On l’a compris, ce mariage né d’un désir de revanche ne promet guère. Kumu, blessée par les manières de son époux, se retire dans la prière et dans l’humilité, fuit sa chambre – elle s’est évanouie avant d’y entrer pour la nuit de noces. Madhusudan ne connaît personne qui ose lui désobéir, et sa colère est grande. Mais Kumu réplique : « Libre à toi d’être cruel, mais, au moins, ne sois pas vil. » Jusqu’au bout du roman, dans cette histoire où tout est rapport de force, on s’interroge sur l’avenir de ce couple mal assorti.

Tagore, lui-même marié à 22 ans à une fille de 12 ans jamais vue, et qui a marié ses trois filles très jeunes sans leur laisser le choix, pour des raisons de lignée sans doute, « décrit sans aucune complaisance l’injustice dont souffre la femme à qui la société de cette époque ne reconnaissait aucun droit. » (Postface de France Bhattacharya) Seuls Nabin, le frère de Madhu, et son épouse, la Mère de Moti, vivent sur une base de confiance et d’écoute. Les caractères des personnages sont finement décrits, et en particulier, celui de l’héroïne, Kumidini, victime et rebelle, ainsi que celui de Vipradas, l’attachant frère aîné. 

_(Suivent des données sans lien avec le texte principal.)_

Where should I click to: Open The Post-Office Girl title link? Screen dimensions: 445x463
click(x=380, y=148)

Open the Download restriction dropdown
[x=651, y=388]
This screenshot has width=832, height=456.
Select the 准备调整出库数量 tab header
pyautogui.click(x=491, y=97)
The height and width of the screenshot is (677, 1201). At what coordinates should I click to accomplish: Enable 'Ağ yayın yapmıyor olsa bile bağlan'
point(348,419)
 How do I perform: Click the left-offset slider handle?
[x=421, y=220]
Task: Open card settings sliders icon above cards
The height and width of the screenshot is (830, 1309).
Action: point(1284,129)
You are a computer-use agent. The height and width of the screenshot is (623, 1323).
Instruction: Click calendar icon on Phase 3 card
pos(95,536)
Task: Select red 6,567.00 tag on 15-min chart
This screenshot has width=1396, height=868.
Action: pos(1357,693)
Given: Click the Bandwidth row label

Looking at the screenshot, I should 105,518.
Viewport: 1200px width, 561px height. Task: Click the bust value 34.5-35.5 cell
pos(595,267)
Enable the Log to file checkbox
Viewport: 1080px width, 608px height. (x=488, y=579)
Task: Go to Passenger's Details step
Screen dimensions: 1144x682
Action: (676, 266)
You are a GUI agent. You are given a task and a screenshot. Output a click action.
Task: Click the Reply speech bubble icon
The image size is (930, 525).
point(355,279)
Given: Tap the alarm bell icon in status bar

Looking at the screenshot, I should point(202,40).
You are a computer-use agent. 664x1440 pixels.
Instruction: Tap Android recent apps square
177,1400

Roman « transgressif » d’un Tagore vieillissant, Kumudini « choquait jusque très récemment la mentalité de la bourgeoisie bengalie conservatrice » et c’est pour cette raison, selon la traductrice, qu’il a fallu attendre les années deux mille pour le voir traduit en anglais, puis en français.

Commentaires

  • je crois qu'en dehors de poèmes et des souvenirs d'enfance je n'ai rien lu d'autre de Tagore, je vais regarder chez l'éditeur et noter un certains nombres de livres qui doivent être en bibliothèque chez moi

  • moi non plus je ne le connaissais que par quelques poèmes...
    merci de cette découverte, Tania!

  • Tagore aura peut-être voulu adopter dans ce roman le point de vue féminin?...une sorte de contrepoids à la tradition, à sa propre vie.

  • @ Adrienne : Qui d'entre nous n'a pas appris d'après Tagore que servir était la joie ? Un romancier à redécouvrir.

    @ Colo : Oui, Tagore a voulu dénoncer cette servitude de la femme indienne, ces traditions étouffantes.

  • Malheureusement il n'est plus connu que de quelques initiés. L'enseigne-t-on encore dans les lycées ?...

  • Comme Dominique, à part la poésie, je n'ai rien lu de lui. Je note celui-ci ; le clivage est grand entre l'attitude de l'écrivain dans la vie et sa position dans le roman. Aurait-il eu des regrets ?

  • @ Jeanmi : Ces nouvelles traductions laissent espérer un regain d'intérêt. De plus, les problèmes du mariage arrangé et de la violence conjugale n'ont hélas pas encore disparu.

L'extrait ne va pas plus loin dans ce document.